■ **Extrait choisi**
══════════
Tristan Garcia est, à n’en pas douter, l’un des auteurs les plus doués de sa génération et nous livre ici un roman maîtrisé, social, contemporain. L’introduction, qui présente le roman comme celui des enfants de la classe moyenne nés au début des années 80, est particulièrement réussie et alléchante. Cependant, je n’ai pas réussi à m’attacher à ses personnages assez métaphoriques et stéréotypés ; si j’ai apprécié le roman d’un point de vue intellectuel, certains procédés (dont l’irruption de l’auteur lui-même dans le roman) m’ont gêné et empêché d’apprécier complètement ce texte et surtout, d’être touchée au coeur.
══════════
Dans l'extrait choisi, relevez tous les adjectifs qui qualifient le roman dans la première phrase.

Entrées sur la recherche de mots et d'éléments
══════════
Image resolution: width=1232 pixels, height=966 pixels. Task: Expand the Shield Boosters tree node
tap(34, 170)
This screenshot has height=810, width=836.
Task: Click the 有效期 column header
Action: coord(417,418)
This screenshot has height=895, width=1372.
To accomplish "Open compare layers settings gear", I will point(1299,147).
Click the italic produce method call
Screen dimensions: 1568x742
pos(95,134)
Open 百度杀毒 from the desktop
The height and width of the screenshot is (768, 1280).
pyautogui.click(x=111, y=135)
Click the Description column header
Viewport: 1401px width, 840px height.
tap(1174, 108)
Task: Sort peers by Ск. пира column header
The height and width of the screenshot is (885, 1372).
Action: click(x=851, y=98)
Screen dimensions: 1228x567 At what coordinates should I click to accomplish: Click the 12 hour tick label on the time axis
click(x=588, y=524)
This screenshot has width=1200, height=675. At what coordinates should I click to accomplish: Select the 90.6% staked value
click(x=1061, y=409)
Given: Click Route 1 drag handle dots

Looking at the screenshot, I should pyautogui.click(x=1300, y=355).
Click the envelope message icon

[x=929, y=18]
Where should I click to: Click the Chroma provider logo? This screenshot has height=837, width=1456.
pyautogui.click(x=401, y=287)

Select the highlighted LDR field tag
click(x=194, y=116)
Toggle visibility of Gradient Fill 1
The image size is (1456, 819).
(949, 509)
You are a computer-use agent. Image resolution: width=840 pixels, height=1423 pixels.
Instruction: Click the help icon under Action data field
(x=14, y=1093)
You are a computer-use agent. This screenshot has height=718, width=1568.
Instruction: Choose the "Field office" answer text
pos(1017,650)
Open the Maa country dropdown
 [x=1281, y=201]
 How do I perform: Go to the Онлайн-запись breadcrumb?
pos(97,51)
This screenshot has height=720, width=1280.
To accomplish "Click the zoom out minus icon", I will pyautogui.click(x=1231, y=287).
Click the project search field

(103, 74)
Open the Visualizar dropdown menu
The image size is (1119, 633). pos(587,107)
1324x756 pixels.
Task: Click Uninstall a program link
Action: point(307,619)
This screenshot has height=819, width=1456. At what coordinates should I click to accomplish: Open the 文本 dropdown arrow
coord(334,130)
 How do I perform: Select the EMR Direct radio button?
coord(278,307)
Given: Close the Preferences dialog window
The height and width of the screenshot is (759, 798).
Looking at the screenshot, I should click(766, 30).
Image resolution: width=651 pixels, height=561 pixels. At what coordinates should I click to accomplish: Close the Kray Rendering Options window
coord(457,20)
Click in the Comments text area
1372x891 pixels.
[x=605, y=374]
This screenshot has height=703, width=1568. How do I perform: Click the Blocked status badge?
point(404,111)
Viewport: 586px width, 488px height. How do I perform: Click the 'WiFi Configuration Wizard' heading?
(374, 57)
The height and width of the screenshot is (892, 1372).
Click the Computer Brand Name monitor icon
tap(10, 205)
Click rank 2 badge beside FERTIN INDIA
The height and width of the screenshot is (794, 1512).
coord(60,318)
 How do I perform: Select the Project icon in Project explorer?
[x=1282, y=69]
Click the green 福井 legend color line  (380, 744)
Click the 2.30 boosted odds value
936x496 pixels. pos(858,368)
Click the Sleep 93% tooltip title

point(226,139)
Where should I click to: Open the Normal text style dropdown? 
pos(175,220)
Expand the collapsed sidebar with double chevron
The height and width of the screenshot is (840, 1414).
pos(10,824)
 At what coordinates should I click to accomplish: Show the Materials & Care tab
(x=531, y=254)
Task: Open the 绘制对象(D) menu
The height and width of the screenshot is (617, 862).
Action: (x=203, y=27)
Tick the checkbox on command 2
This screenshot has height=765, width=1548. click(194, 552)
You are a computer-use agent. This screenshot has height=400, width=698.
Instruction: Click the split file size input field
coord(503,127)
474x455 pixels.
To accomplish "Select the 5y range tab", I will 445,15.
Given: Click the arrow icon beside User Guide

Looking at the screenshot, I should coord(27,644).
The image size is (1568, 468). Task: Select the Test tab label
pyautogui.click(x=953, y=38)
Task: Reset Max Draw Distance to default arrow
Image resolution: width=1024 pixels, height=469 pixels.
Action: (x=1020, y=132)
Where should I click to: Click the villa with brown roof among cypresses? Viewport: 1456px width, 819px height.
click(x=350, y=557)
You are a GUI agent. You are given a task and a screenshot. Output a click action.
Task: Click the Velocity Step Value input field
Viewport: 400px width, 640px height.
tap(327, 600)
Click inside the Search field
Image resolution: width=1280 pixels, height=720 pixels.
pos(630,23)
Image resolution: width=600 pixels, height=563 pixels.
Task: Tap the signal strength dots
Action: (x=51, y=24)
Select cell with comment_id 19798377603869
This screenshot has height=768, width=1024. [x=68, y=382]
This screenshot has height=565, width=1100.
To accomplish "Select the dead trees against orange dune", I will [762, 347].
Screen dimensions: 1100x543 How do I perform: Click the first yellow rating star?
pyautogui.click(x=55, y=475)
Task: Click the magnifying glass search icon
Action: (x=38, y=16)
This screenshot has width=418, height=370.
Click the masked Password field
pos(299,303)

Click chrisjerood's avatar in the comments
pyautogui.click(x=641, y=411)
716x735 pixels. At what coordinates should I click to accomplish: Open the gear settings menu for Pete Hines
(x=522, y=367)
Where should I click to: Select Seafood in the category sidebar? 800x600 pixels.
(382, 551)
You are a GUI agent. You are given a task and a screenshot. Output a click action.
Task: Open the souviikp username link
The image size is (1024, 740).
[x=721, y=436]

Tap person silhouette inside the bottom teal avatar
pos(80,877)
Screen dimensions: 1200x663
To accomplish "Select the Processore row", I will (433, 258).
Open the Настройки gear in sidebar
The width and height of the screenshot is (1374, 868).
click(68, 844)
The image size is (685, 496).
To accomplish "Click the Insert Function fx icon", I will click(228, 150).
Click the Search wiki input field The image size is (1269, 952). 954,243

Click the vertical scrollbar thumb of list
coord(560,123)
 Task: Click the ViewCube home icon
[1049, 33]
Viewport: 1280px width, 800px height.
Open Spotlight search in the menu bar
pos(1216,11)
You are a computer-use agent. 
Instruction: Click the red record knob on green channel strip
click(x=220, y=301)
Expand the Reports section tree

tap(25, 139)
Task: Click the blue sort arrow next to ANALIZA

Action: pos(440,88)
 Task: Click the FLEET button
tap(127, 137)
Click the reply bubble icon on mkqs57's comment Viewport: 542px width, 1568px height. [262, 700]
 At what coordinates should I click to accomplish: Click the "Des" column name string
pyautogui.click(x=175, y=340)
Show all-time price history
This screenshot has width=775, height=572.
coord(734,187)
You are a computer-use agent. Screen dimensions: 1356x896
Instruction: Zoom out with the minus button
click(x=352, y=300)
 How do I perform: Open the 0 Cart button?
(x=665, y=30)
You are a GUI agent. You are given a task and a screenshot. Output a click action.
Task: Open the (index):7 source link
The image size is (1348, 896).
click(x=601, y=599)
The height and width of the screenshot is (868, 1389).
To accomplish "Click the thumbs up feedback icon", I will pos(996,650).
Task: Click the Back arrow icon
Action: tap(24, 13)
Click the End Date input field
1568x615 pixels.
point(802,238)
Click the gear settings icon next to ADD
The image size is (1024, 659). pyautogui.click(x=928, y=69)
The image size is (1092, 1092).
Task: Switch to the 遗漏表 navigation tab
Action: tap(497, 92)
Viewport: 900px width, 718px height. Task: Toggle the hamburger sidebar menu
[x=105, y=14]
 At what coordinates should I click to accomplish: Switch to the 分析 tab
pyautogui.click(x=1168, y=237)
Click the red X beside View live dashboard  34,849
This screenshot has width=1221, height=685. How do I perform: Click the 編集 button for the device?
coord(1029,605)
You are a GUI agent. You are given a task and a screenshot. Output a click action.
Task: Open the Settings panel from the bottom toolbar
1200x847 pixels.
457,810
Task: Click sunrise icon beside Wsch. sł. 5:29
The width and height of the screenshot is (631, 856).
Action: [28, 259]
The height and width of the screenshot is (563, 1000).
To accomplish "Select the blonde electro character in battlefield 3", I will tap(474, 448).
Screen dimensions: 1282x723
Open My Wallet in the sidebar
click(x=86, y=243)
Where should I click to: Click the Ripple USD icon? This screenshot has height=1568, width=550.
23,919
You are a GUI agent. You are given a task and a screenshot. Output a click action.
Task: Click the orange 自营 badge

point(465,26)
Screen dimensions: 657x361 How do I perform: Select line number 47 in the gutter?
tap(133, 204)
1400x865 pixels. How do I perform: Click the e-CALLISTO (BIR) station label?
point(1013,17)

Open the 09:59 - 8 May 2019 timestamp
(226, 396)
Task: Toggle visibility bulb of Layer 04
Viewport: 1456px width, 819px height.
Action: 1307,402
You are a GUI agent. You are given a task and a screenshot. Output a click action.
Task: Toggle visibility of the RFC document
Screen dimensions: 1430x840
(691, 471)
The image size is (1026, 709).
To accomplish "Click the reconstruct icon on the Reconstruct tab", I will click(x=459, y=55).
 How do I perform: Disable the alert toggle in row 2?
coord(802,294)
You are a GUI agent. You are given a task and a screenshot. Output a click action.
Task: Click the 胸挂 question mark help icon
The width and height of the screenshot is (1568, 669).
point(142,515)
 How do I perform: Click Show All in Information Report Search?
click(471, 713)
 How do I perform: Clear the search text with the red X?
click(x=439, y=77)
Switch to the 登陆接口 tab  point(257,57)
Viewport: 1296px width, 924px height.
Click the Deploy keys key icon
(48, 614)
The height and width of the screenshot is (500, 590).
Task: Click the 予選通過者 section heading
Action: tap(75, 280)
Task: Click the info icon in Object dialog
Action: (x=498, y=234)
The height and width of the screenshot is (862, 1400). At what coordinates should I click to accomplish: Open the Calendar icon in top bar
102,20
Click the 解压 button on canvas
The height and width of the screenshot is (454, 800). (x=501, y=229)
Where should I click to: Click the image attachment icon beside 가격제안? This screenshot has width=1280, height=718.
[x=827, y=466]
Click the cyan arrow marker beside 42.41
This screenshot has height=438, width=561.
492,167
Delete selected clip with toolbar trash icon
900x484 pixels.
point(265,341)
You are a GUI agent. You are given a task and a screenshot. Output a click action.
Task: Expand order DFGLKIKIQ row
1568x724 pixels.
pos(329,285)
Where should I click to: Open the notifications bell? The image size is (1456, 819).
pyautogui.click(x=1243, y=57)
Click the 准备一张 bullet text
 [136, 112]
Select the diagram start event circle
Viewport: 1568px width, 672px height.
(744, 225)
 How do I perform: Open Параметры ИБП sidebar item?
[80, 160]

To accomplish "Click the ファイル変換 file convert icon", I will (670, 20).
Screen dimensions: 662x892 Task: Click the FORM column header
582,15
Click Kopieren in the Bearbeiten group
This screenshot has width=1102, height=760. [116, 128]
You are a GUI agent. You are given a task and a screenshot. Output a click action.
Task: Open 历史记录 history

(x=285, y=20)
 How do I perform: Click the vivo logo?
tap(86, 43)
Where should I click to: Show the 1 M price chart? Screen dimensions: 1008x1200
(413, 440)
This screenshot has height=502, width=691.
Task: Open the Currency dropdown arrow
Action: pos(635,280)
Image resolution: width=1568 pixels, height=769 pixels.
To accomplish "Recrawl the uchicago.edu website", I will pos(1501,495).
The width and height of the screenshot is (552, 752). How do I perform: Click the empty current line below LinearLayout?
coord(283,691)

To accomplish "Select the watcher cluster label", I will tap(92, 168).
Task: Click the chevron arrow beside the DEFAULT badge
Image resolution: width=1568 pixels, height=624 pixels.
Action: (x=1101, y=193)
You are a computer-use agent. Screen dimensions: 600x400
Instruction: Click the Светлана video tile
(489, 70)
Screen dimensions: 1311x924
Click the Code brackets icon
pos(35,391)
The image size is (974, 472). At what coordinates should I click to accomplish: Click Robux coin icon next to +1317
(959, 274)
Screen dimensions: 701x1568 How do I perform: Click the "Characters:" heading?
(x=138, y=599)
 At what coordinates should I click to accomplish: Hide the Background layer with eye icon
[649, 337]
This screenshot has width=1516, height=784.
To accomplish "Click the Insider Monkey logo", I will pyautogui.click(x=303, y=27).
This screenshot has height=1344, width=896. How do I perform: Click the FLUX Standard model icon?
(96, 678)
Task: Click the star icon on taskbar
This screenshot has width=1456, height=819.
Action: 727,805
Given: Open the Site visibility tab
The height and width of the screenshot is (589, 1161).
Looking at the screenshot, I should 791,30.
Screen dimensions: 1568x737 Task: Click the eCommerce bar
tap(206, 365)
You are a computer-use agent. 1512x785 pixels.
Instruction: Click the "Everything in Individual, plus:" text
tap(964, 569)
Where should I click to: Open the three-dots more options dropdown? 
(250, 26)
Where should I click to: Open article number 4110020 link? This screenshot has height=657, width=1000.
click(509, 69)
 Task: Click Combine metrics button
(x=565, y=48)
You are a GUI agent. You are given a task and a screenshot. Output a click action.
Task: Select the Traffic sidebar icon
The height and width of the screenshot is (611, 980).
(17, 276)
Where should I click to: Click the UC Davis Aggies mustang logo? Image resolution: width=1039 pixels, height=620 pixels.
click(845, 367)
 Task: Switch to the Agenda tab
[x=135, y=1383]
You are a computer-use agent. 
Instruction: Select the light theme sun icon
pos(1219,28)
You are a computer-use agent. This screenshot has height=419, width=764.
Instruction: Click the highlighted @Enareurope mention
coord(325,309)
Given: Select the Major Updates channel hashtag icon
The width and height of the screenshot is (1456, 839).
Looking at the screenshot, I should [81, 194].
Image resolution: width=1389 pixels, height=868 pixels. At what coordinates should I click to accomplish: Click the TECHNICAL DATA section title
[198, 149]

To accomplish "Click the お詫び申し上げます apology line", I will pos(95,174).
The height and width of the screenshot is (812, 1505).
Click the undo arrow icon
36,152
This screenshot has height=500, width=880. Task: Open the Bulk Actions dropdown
══════════
■ **Résultat**
maîtrisé, social, contemporain